5.6 The petitioner claims to have learnt in the first week of November 2004 that on 29 October 2004 the NHAI had opened the financial bids of the bidders except that of the petitioner. It is stated that thereafter the petitioner called on the concerned officials of the NHAI to know about the fate of their technical as well as the financial bid. But they were not furnished with any information. Having failed to get any response from the NHAI and apprehending that their technical bid had been declared o be non-responsive, the petitioner preferred the present writ petition.

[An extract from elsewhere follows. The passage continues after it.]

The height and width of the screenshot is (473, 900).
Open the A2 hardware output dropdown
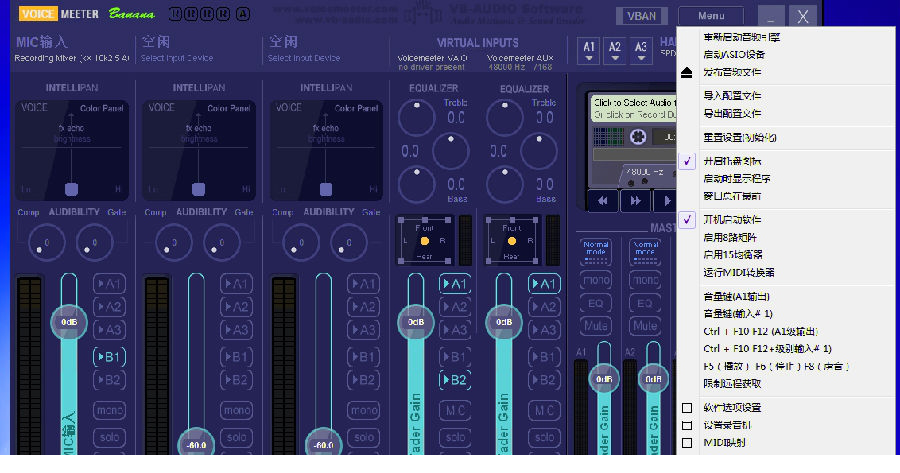615,50
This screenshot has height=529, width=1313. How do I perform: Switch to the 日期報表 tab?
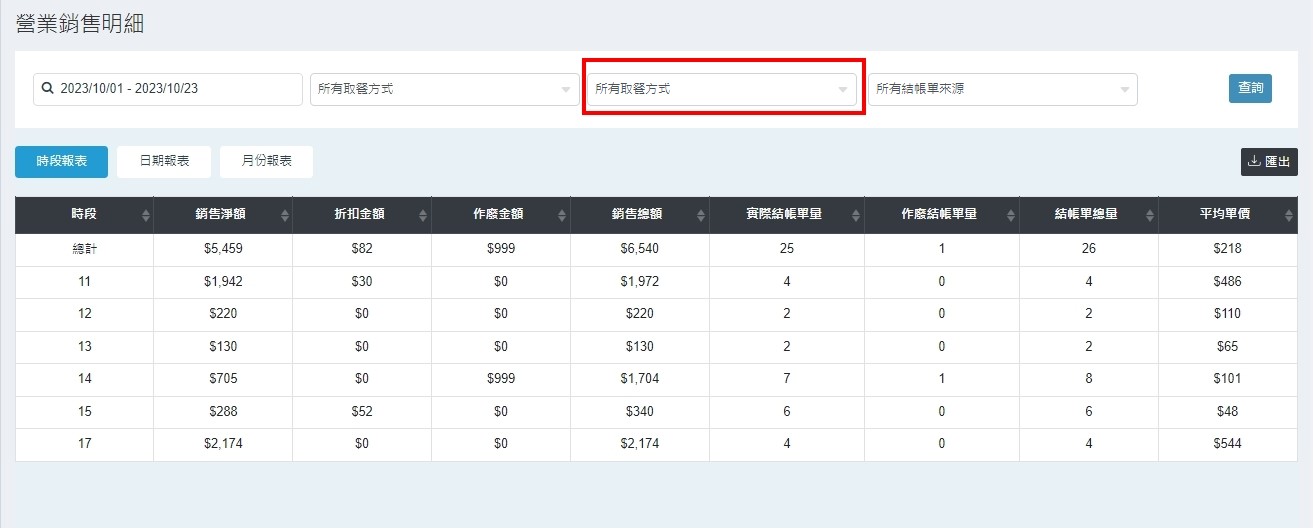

6. In the petition, it is alleged that the action of the NHAI is arbitrary, capricious and male fide because: (i) Clause 26.1 in Volume I of the NIT casts an obligation on the NHAI to intimate the respective bidders the result of the examination of the bids along with the ground to those bidders whose bids are rejected, but no such communication was sent; (ii) the officials of the NHAI neither intimated the rejection of the petitioner's bid nor returned the earnest money as stipulated in Clause 16.4, in order to prevent the petitioner from taking recourse to legal remedy and obtain an order for consideration of their financial bid and in the process expose their illegality and (iii) had petitioner's bid been opened, it being the lowest and there being no other valid reason for its rejection, it had to be accepted, ousting respondent No. 3.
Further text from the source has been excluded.